──────── Source text

Last year, most conversations around AI and writing focused on speed.

Write faster. Publish more frequently. Ship, ship, ship.

And while it’s true that AI can help you write faster, that’s not what matters for many writers who are serious about improving their craft or producing quality work.

Now the conversation has shifted to workflows and thinking, not writing.

Here’s why…

AI can deliver text in seconds, it’s true. But words alone don’t provide meaning and context. That’s your job. And increasingly, readers can recognize cut-and-paste AI at a glance.

AI tools can:

  • Mirror tone
  • Replicate structure
  • Smooth awkward phrasing
  • Enforce style and formatting rules
  • Help you refine your thinking

AI tools can’t:

  • Define why an idea matters
  • Understand what’s at stake for the reader
  • Create context from lived experience

Those deficiencies offer an advantage for writers.

As researchers at Stanford Human-Centered AI put it, large language models (LLMs) don’t understand the world. They model relationships between words based on probability. In other words, they’re powerful when it comes to identifying patterns, but not so much at grasping and conceiving meaning.

This distinction is important. Writers use words to create meaning from knowledge, research, and lived experiences, yet also from sometimes messy thinking. AI helps sharpen and focus that thinking.  

Training AI Trains You to Be a Better Thinker

As a writer, you bring your point of view, your intentions, and expertise to the page. You also subconsciously bring plenty of assumptions. Many of them feel obvious to you, which is exactly where problems start.

What sounds “clear” to you might rely on shared context your reader doesn’t have, an agreement they haven’t granted yet, or leaps they’re not able to make. Basically, they don’t necessarily know what you know. And a skeptical or confused reader doesn’t argue; they bounce.

This is where training your AI tool becomes especially useful. With the right prompt, it can push back on your thinking and expose what you’re taking for granted.

Surface the Assumptions You Didn’t Know You Were Making

Once you start looking for blind spots, assumptions become the obvious place to begin. Assumptions are mental shortcuts shaped by one perspective. And the more familiar you are with a topic, the more invisible those shortcuts become.

One of my favorite uses for AI is to find those assumptions.

I paste my draft into ChatGPT and ask it to name the assumptions I’m making about the reader, the problem, or the context.

It always highlights something I hadn’t considered, such as unstated knowledge or gaps in the reader’s decision process.

For example, imagine you are writing for a client in the education technology space that sells professional training to school districts. You can ask AI to list the likely job titles involved in purchasing decisions, along with the questions each role may bring to the table. Comparing that list to your draft quickly shows where your thinking assumes too much or speaks to only one target audience’s perspective.

────────────────

Task instructions:
a – Copy the article on AI and writing word for word, everything from "As researchers at" down to "and conceiving meaning.".
b – Write the next part of the article on AI and writing, picking up after its last sentence.
You won't need the listing.

──────── Data shown

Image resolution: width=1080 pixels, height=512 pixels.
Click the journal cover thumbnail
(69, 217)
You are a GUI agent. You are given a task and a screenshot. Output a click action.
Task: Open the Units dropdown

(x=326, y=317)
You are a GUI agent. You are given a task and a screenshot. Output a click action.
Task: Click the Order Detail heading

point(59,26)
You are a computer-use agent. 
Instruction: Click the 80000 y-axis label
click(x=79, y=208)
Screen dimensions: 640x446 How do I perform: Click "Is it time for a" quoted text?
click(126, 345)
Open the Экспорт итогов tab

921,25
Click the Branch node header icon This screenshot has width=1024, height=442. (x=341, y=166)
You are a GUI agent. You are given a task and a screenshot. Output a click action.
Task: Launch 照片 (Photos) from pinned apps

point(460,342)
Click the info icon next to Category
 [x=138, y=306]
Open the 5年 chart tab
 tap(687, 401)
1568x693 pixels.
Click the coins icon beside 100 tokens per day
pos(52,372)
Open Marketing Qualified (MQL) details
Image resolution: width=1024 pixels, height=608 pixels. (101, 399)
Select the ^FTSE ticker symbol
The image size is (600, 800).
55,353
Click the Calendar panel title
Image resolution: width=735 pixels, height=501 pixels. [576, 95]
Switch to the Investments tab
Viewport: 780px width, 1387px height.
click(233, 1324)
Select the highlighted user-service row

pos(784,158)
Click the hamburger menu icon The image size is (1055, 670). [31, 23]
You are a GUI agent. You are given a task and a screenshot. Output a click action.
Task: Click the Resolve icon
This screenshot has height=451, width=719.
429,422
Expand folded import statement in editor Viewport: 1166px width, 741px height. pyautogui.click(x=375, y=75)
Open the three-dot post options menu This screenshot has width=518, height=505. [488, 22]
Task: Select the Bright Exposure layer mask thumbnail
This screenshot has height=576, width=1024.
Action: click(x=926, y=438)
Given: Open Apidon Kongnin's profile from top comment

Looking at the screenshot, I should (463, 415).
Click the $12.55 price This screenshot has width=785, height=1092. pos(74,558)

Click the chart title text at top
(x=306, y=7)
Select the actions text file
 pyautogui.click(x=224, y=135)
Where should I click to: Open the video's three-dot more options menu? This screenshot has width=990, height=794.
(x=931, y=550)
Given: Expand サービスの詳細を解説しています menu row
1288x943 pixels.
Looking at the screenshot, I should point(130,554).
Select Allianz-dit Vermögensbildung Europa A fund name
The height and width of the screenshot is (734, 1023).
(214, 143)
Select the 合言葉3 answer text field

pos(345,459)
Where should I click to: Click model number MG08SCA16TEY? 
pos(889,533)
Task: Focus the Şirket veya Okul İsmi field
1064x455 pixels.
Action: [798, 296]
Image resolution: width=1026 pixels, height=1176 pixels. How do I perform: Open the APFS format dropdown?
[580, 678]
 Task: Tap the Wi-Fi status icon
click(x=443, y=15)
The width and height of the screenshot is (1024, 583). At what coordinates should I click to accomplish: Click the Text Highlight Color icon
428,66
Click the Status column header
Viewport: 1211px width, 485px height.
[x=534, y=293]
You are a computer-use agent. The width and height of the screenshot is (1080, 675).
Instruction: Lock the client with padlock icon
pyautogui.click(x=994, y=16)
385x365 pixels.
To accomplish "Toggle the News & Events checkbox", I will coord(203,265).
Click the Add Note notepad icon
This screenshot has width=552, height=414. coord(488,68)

────────────────

Response list:
a –
As researchers at Stanford Human-Centered AI put it, large language models (LLMs) don’t understand the world. They model relationships between words based on probability. In other words, they’re powerful when it comes to identifying patterns, but not so much at grasping and conceiving meaning.

b –
Each assumption you surface and address means less ambiguity in your work. And less ambiguity makes your point of view easier to follow, trust, and act on.

Hone Your Point of View Instead of Circling It

I have dozens of half-finished drafts. You probably do too. Every writer has experienced that feeling of writing hundreds or thousands of words, only to realize you’ve lost the thread.

I call it “getting tangled in the words.” This is usually not a writing problem but a thinking problem. My point of view wasn’t clear enough from the outset, and I kept trying to find it by moving my fingers across a keyboard. This method can work eventually, but AI can help you get there faster.

AI can help you re-anchor your thinking before you spend hours writing in circles.  

I’ll use a prompt like:
“This is my messy draft around [topic]. I’ve wandered from my primary point. Can you pull out my strongest point of view and tie it to my ideal reader?”

Then, depending on what comes back, I might follow up by asking what’s strongest and what needs sharpening. In many cases, that’s all I need to get back on track.

Ask AI to Explain Your Idea Back to You

Some ideas make sense intuitively but fall apart when you try to explain them. That’s not a failure. It’s useful information, and it’s where AI works well as a clarity test.

Ask AI to summarize your argument, then look at the response through three questions:

  • What problem does this solve?
  • Who is it for?
  • What decision does it help the reader make?

If the answers come back vague, you’re not ready to revise and polish. You’re still in thinking mode, and that’s where good writing starts.

Use it to Stress-Test Your Thinking

Once your core idea is solid, you can use AI to challenge your draft and improve it.

Try questions like:

  • What might a skeptical reader push back on?
  • What feels under-supported?
  • Where does it need improvement?

AI doesn’t replace your judgment. It highlights weak spots so you can strengthen your thinking and produce a stronger piece of writing.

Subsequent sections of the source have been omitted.